OpenAI may have accidentally deleted important data related to the ongoing New York Times copyright case. As first reported by TechCrunch, lawyers for the Times and co-plaintiff Daily News sent a letter to the judge overseeing the case detailing how “a full week of work by experts and lawyers” was “irretrievably lost.” OpenAI had provided the plaintiffs with two dedicated virtual machines to investigate the alleged cases of copyright infringement. The letter said that on November 14, “programs and search result data stored on one of the dedicated virtual machines were deleted by OpenAI engineers.”
The Times has accused OpenAI and Microsoft, which uses OpenAI’s models for its Bing AI chatbot, of copyright infringement for using paid and unauthorized content. The lawsuit details several examples of near-verbatim copying in ChatGPT’s responses.

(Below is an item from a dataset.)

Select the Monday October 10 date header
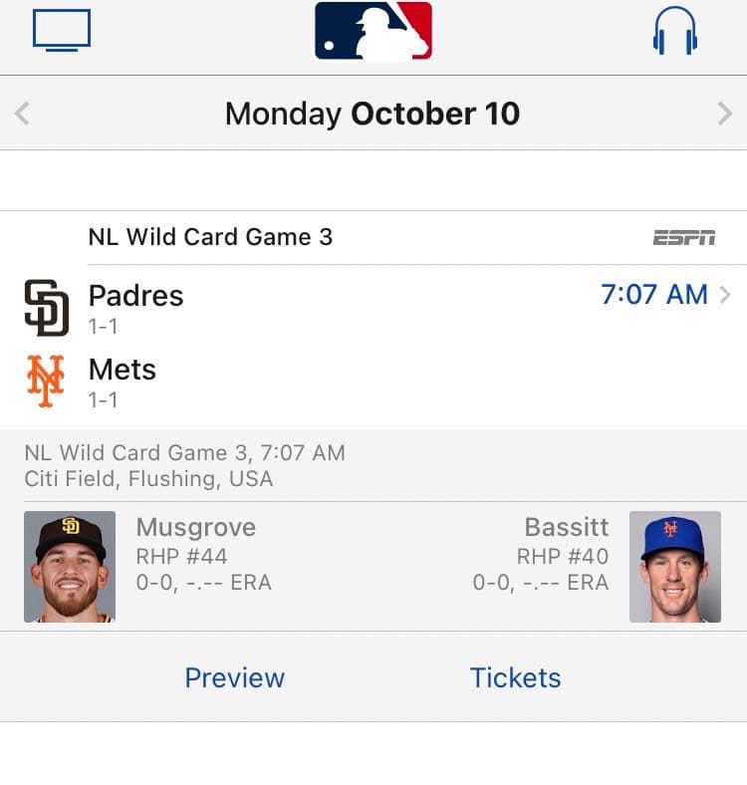Screen dimensions: 747x785 [x=373, y=114]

OpenAI rejected the argument, saying its models were trained on publicly available data, so it constituted fair use under copyright law. The case hinges on whether the Times can prove that OpenAI’s models copied and used its content without compensation or attribution.
OpenAI was able to recover most of the deleted data, but was unable to recover the “folder structure and file names” of the works, making the data unusable. Plaintiffs’ lawyers must start their evidence from scratch. In the letter, the lawyers reiterated that “there is no reason to believe that (the deletions) were intentional,” but also noted that “OpenAI is in the best position to search its own records.” AI companies have avoided revealing details about their training data.
Other similar copyright lawsuits have been filed against OpenAI. However, the lawsuits filed by Raw Story and AlterNet were recently dismissed because the plaintiffs failed to prove sufficient damages to support their claims. OpenAI currently has licensing agreements with several media companies, allowing it to use their work for training and to add citations to ChatGPT answers. Recently, Adweek reported that OpenAI is paying at least $16 million a year to publishing giant Dotdash Meredith for content licensing fees.